Try it: Below are entries; write every one of them out again exactly.

(Dataset excerpts)
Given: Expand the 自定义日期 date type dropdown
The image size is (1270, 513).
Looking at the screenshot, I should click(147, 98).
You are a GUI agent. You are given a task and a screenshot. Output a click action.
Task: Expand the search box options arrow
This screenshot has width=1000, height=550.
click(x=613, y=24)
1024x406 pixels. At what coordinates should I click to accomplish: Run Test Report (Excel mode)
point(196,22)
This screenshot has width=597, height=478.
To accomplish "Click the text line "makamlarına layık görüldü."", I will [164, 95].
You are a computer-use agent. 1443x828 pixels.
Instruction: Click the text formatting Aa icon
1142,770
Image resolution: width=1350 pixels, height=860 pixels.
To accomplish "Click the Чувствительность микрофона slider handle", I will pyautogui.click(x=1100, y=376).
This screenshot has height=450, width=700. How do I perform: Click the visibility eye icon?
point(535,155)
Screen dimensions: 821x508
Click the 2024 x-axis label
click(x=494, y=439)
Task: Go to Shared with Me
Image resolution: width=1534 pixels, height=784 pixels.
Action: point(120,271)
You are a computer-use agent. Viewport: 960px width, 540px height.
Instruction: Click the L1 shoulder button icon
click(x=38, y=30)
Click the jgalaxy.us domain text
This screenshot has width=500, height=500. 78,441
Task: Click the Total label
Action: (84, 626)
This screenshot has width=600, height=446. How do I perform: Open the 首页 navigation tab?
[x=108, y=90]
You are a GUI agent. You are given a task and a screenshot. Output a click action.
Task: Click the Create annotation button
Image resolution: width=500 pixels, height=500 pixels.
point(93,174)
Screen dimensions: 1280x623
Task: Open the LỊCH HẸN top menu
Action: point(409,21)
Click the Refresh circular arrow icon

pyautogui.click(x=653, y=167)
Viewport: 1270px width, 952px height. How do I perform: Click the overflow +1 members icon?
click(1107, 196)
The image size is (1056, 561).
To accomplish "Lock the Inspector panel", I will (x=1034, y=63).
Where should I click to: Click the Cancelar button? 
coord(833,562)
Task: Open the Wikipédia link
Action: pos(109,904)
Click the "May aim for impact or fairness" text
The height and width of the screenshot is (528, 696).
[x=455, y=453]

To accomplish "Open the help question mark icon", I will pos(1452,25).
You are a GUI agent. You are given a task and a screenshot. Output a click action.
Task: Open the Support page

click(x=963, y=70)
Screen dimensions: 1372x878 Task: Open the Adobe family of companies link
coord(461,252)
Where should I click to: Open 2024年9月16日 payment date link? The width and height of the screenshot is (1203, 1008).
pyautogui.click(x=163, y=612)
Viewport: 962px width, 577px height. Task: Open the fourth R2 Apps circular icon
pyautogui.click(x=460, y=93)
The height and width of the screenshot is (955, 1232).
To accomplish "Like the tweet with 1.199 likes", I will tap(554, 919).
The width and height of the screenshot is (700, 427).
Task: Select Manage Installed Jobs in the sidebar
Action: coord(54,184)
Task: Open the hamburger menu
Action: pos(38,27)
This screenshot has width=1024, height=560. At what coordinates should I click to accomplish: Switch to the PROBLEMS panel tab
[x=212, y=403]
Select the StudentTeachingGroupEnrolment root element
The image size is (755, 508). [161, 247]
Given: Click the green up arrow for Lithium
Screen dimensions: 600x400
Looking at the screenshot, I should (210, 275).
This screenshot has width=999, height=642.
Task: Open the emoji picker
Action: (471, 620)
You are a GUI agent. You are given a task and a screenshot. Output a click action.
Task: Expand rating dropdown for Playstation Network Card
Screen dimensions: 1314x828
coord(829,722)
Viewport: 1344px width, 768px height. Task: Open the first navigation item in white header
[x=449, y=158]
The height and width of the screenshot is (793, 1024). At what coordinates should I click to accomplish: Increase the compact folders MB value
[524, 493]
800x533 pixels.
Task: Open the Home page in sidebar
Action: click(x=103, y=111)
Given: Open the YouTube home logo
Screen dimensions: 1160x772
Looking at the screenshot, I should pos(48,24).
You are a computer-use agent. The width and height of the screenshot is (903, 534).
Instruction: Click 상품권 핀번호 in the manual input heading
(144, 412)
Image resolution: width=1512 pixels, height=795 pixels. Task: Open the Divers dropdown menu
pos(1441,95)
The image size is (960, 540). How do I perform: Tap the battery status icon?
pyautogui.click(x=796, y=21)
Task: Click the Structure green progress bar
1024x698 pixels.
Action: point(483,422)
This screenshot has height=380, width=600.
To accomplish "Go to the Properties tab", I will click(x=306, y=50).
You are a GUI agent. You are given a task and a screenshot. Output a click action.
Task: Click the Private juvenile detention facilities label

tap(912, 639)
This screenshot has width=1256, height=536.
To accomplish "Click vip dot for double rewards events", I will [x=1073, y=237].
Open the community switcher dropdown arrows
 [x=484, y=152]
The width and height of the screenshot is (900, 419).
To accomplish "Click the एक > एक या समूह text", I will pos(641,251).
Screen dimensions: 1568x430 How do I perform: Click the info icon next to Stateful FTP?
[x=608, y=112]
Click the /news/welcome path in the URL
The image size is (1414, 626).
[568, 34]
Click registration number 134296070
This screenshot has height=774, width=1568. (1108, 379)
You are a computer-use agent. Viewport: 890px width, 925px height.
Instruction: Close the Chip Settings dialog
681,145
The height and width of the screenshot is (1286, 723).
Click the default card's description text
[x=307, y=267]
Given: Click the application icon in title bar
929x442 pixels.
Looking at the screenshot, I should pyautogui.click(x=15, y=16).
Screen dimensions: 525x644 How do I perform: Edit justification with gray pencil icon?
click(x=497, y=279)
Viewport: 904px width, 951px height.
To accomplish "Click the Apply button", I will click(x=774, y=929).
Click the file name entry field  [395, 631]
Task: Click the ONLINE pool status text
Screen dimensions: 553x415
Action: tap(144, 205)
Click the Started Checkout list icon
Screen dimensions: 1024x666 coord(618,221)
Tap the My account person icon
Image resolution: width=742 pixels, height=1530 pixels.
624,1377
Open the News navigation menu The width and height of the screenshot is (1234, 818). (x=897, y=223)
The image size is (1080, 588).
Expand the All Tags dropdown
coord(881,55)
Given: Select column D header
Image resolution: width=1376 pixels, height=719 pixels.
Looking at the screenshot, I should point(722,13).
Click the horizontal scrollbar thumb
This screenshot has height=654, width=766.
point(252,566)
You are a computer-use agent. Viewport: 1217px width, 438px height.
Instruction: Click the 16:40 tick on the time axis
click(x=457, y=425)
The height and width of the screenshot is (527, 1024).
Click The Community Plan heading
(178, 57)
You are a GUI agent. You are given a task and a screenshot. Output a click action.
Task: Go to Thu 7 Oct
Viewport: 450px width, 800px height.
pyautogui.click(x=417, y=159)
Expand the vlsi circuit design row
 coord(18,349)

Result of this exercise:
Given: Expand the 自定义日期 date type dropdown
The image size is (1270, 513).
Looking at the screenshot, I should click(147, 98).
You are a GUI agent. You are given a task and a screenshot. Output a click action.
Task: Expand the search box options arrow
This screenshot has width=1000, height=550.
click(x=613, y=24)
1024x406 pixels. At what coordinates should I click to accomplish: Run Test Report (Excel mode)
point(196,22)
This screenshot has width=597, height=478.
To accomplish "Click the text line "makamlarına layık görüldü."", I will [164, 95].
You are a computer-use agent. 1443x828 pixels.
Instruction: Click the text formatting Aa icon
1142,770
Image resolution: width=1350 pixels, height=860 pixels.
To accomplish "Click the Чувствительность микрофона slider handle", I will pyautogui.click(x=1100, y=376).
This screenshot has height=450, width=700. How do I perform: Click the visibility eye icon?
point(535,155)
Screen dimensions: 821x508
Click the 2024 x-axis label
click(x=494, y=439)
Task: Go to Shared with Me
Image resolution: width=1534 pixels, height=784 pixels.
Action: point(120,271)
You are a computer-use agent. Viewport: 960px width, 540px height.
Instruction: Click the L1 shoulder button icon
click(x=38, y=30)
Click the jgalaxy.us domain text
This screenshot has width=500, height=500. 78,441
Task: Click the Total label
Action: (84, 626)
This screenshot has width=600, height=446. How do I perform: Open the 首页 navigation tab?
[x=108, y=90]
You are a GUI agent. You are given a task and a screenshot. Output a click action.
Task: Click the Create annotation button
Image resolution: width=500 pixels, height=500 pixels.
point(93,174)
Screen dimensions: 1280x623
Task: Open the LỊCH HẸN top menu
Action: point(409,21)
Click the Refresh circular arrow icon

pyautogui.click(x=653, y=167)
Viewport: 1270px width, 952px height. How do I perform: Click the overflow +1 members icon?
click(1107, 196)
The image size is (1056, 561).
To accomplish "Lock the Inspector panel", I will (x=1034, y=63).
Where should I click to: Click the Cancelar button? 
coord(833,562)
Task: Open the Wikipédia link
Action: pos(109,904)
Click the "May aim for impact or fairness" text
The height and width of the screenshot is (528, 696).
[x=455, y=453]

To accomplish "Open the help question mark icon", I will pos(1452,25).
You are a GUI agent. You are given a task and a screenshot. Output a click action.
Task: Open the Support page

click(x=963, y=70)
Screen dimensions: 1372x878 Task: Open the Adobe family of companies link
coord(461,252)
Where should I click to: Open 2024年9月16日 payment date link? The width and height of the screenshot is (1203, 1008).
pyautogui.click(x=163, y=612)
Viewport: 962px width, 577px height. Task: Open the fourth R2 Apps circular icon
pyautogui.click(x=460, y=93)
The height and width of the screenshot is (955, 1232).
To accomplish "Like the tweet with 1.199 likes", I will tap(554, 919).
The width and height of the screenshot is (700, 427).
Task: Select Manage Installed Jobs in the sidebar
Action: coord(54,184)
Task: Open the hamburger menu
Action: pos(38,27)
This screenshot has width=1024, height=560. At what coordinates should I click to accomplish: Switch to the PROBLEMS panel tab
[x=212, y=403]
Select the StudentTeachingGroupEnrolment root element
The image size is (755, 508). [161, 247]
Given: Click the green up arrow for Lithium
Screen dimensions: 600x400
Looking at the screenshot, I should (210, 275).
This screenshot has width=999, height=642.
Task: Open the emoji picker
Action: (471, 620)
You are a GUI agent. You are given a task and a screenshot. Output a click action.
Task: Expand rating dropdown for Playstation Network Card
Screen dimensions: 1314x828
coord(829,722)
Viewport: 1344px width, 768px height. Task: Open the first navigation item in white header
[x=449, y=158]
The height and width of the screenshot is (793, 1024). At what coordinates should I click to accomplish: Increase the compact folders MB value
[524, 493]
800x533 pixels.
Task: Open the Home page in sidebar
Action: click(x=103, y=111)
Given: Open the YouTube home logo
Screen dimensions: 1160x772
Looking at the screenshot, I should pos(48,24).
You are a computer-use agent. The width and height of the screenshot is (903, 534).
Instruction: Click 상품권 핀번호 in the manual input heading
(144, 412)
Image resolution: width=1512 pixels, height=795 pixels. Task: Open the Divers dropdown menu
pos(1441,95)
The image size is (960, 540). How do I perform: Tap the battery status icon?
pyautogui.click(x=796, y=21)
Task: Click the Structure green progress bar
1024x698 pixels.
Action: point(483,422)
This screenshot has height=380, width=600.
To accomplish "Go to the Properties tab", I will click(x=306, y=50).
You are a GUI agent. You are given a task and a screenshot. Output a click action.
Task: Click the Private juvenile detention facilities label

tap(912, 639)
This screenshot has width=1256, height=536.
To accomplish "Click vip dot for double rewards events", I will [x=1073, y=237].
Open the community switcher dropdown arrows
 [x=484, y=152]
The width and height of the screenshot is (900, 419).
To accomplish "Click the एक > एक या समूह text", I will pos(641,251).
Screen dimensions: 1568x430 How do I perform: Click the info icon next to Stateful FTP?
[x=608, y=112]
Click the /news/welcome path in the URL
The image size is (1414, 626).
[568, 34]
Click registration number 134296070
This screenshot has height=774, width=1568. (1108, 379)
You are a computer-use agent. Viewport: 890px width, 925px height.
Instruction: Close the Chip Settings dialog
681,145
The height and width of the screenshot is (1286, 723).
Click the default card's description text
[x=307, y=267]
Given: Click the application icon in title bar
929x442 pixels.
Looking at the screenshot, I should pyautogui.click(x=15, y=16).
Screen dimensions: 525x644 How do I perform: Edit justification with gray pencil icon?
click(x=497, y=279)
Viewport: 904px width, 951px height.
To accomplish "Click the Apply button", I will click(x=774, y=929).
Click the file name entry field  [395, 631]
Task: Click the ONLINE pool status text
Screen dimensions: 553x415
Action: tap(144, 205)
Click the Started Checkout list icon
Screen dimensions: 1024x666 coord(618,221)
Tap the My account person icon
Image resolution: width=742 pixels, height=1530 pixels.
624,1377
Open the News navigation menu The width and height of the screenshot is (1234, 818). (x=897, y=223)
The image size is (1080, 588).
Expand the All Tags dropdown
coord(881,55)
Given: Select column D header
Image resolution: width=1376 pixels, height=719 pixels.
Looking at the screenshot, I should point(722,13).
Click the horizontal scrollbar thumb
This screenshot has height=654, width=766.
point(252,566)
You are a computer-use agent. Viewport: 1217px width, 438px height.
Instruction: Click the 16:40 tick on the time axis
click(x=457, y=425)
The height and width of the screenshot is (527, 1024).
Click The Community Plan heading
(178, 57)
You are a GUI agent. You are given a task and a screenshot. Output a click action.
Task: Go to Thu 7 Oct
Viewport: 450px width, 800px height.
pyautogui.click(x=417, y=159)
Expand the vlsi circuit design row
 coord(18,349)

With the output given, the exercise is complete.